Reproduce the material below word for word, keeping every line unchanged.
◆ ◆ ◆ ◆ ◆
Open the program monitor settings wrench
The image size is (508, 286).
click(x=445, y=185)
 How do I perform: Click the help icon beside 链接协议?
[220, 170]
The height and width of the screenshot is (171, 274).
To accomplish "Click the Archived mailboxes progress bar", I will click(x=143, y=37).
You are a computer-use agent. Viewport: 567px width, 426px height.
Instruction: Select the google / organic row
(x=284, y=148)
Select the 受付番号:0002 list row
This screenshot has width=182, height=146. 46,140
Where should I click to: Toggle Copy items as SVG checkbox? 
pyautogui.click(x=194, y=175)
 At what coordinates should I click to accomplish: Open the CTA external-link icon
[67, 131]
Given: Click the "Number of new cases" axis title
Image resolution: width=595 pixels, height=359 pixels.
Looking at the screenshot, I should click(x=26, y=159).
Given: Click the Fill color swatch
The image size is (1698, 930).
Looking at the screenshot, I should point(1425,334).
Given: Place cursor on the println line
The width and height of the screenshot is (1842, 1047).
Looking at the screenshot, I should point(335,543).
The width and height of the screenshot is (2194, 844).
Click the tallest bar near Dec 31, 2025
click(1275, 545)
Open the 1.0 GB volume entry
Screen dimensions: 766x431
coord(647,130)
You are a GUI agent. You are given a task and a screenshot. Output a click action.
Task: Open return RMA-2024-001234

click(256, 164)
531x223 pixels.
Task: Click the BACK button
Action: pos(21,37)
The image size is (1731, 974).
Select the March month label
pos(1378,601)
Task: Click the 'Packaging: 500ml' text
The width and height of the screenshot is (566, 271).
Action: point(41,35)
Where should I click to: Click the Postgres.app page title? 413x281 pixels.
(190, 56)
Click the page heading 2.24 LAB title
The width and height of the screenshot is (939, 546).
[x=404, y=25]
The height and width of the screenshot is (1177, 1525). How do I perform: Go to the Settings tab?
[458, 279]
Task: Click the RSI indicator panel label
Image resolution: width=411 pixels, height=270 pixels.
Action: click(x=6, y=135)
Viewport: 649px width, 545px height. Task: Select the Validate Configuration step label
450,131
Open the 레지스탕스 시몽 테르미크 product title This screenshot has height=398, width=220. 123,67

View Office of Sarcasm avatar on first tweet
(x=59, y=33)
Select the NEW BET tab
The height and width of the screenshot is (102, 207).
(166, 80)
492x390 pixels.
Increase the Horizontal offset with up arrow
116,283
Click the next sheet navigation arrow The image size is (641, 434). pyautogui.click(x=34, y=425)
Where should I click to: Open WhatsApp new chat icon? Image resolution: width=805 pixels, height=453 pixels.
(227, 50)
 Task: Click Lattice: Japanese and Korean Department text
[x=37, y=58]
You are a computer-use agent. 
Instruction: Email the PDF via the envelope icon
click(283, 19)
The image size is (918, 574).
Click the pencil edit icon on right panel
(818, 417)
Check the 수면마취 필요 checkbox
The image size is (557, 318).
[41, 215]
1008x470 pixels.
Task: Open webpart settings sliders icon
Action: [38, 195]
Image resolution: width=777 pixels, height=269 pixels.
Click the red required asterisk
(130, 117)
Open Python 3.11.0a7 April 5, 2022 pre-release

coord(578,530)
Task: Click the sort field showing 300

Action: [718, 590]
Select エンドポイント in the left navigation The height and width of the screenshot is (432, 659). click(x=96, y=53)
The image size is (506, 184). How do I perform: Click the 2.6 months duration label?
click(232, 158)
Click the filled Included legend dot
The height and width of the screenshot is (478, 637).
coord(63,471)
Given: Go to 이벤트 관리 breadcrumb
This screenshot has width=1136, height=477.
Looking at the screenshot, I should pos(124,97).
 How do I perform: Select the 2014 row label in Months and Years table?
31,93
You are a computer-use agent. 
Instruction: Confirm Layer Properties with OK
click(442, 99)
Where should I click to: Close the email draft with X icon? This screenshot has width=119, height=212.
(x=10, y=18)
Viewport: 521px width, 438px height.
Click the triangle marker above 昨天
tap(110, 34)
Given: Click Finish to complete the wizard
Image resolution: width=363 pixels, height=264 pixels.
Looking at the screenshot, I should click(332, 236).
◆ ◆ ◆ ◆ ◆
Response to this task.
Open the program monitor settings wrench
The image size is (508, 286).
click(x=445, y=185)
 How do I perform: Click the help icon beside 链接协议?
[220, 170]
The height and width of the screenshot is (171, 274).
To accomplish "Click the Archived mailboxes progress bar", I will click(x=143, y=37).
You are a computer-use agent. Viewport: 567px width, 426px height.
Instruction: Select the google / organic row
(x=284, y=148)
Select the 受付番号:0002 list row
This screenshot has width=182, height=146. 46,140
Where should I click to: Toggle Copy items as SVG checkbox? 
pyautogui.click(x=194, y=175)
 At what coordinates should I click to accomplish: Open the CTA external-link icon
[67, 131]
Given: Click the "Number of new cases" axis title
Image resolution: width=595 pixels, height=359 pixels.
Looking at the screenshot, I should click(x=26, y=159).
Given: Click the Fill color swatch
The image size is (1698, 930).
Looking at the screenshot, I should point(1425,334).
Given: Place cursor on the println line
The width and height of the screenshot is (1842, 1047).
Looking at the screenshot, I should point(335,543).
The width and height of the screenshot is (2194, 844).
Click the tallest bar near Dec 31, 2025
click(1275, 545)
Open the 1.0 GB volume entry
Screen dimensions: 766x431
coord(647,130)
You are a GUI agent. You are given a task and a screenshot. Output a click action.
Task: Open return RMA-2024-001234

click(256, 164)
531x223 pixels.
Task: Click the BACK button
Action: pos(21,37)
The image size is (1731, 974).
Select the March month label
pos(1378,601)
Task: Click the 'Packaging: 500ml' text
The width and height of the screenshot is (566, 271).
Action: point(41,35)
Where should I click to: Click the Postgres.app page title? 413x281 pixels.
(190, 56)
Click the page heading 2.24 LAB title
The width and height of the screenshot is (939, 546).
[x=404, y=25]
The height and width of the screenshot is (1177, 1525). How do I perform: Go to the Settings tab?
[458, 279]
Task: Click the RSI indicator panel label
Image resolution: width=411 pixels, height=270 pixels.
Action: click(x=6, y=135)
Viewport: 649px width, 545px height. Task: Select the Validate Configuration step label
450,131
Open the 레지스탕스 시몽 테르미크 product title This screenshot has height=398, width=220. 123,67

View Office of Sarcasm avatar on first tweet
(x=59, y=33)
Select the NEW BET tab
The height and width of the screenshot is (102, 207).
(166, 80)
492x390 pixels.
Increase the Horizontal offset with up arrow
116,283
Click the next sheet navigation arrow The image size is (641, 434). pyautogui.click(x=34, y=425)
Where should I click to: Open WhatsApp new chat icon? Image resolution: width=805 pixels, height=453 pixels.
(227, 50)
 Task: Click Lattice: Japanese and Korean Department text
[x=37, y=58]
You are a computer-use agent. 
Instruction: Email the PDF via the envelope icon
click(283, 19)
The image size is (918, 574).
Click the pencil edit icon on right panel
(818, 417)
Check the 수면마취 필요 checkbox
The image size is (557, 318).
[41, 215]
1008x470 pixels.
Task: Open webpart settings sliders icon
Action: [38, 195]
Image resolution: width=777 pixels, height=269 pixels.
Click the red required asterisk
(130, 117)
Open Python 3.11.0a7 April 5, 2022 pre-release

coord(578,530)
Task: Click the sort field showing 300

Action: [718, 590]
Select エンドポイント in the left navigation The height and width of the screenshot is (432, 659). click(x=96, y=53)
The image size is (506, 184). How do I perform: Click the 2.6 months duration label?
click(232, 158)
Click the filled Included legend dot
The height and width of the screenshot is (478, 637).
coord(63,471)
Given: Go to 이벤트 관리 breadcrumb
This screenshot has width=1136, height=477.
Looking at the screenshot, I should pos(124,97).
 How do I perform: Select the 2014 row label in Months and Years table?
31,93
You are a computer-use agent. 
Instruction: Confirm Layer Properties with OK
click(442, 99)
Where should I click to: Close the email draft with X icon? This screenshot has width=119, height=212.
(x=10, y=18)
Viewport: 521px width, 438px height.
Click the triangle marker above 昨天
tap(110, 34)
Given: Click Finish to complete the wizard
Image resolution: width=363 pixels, height=264 pixels.
Looking at the screenshot, I should click(332, 236).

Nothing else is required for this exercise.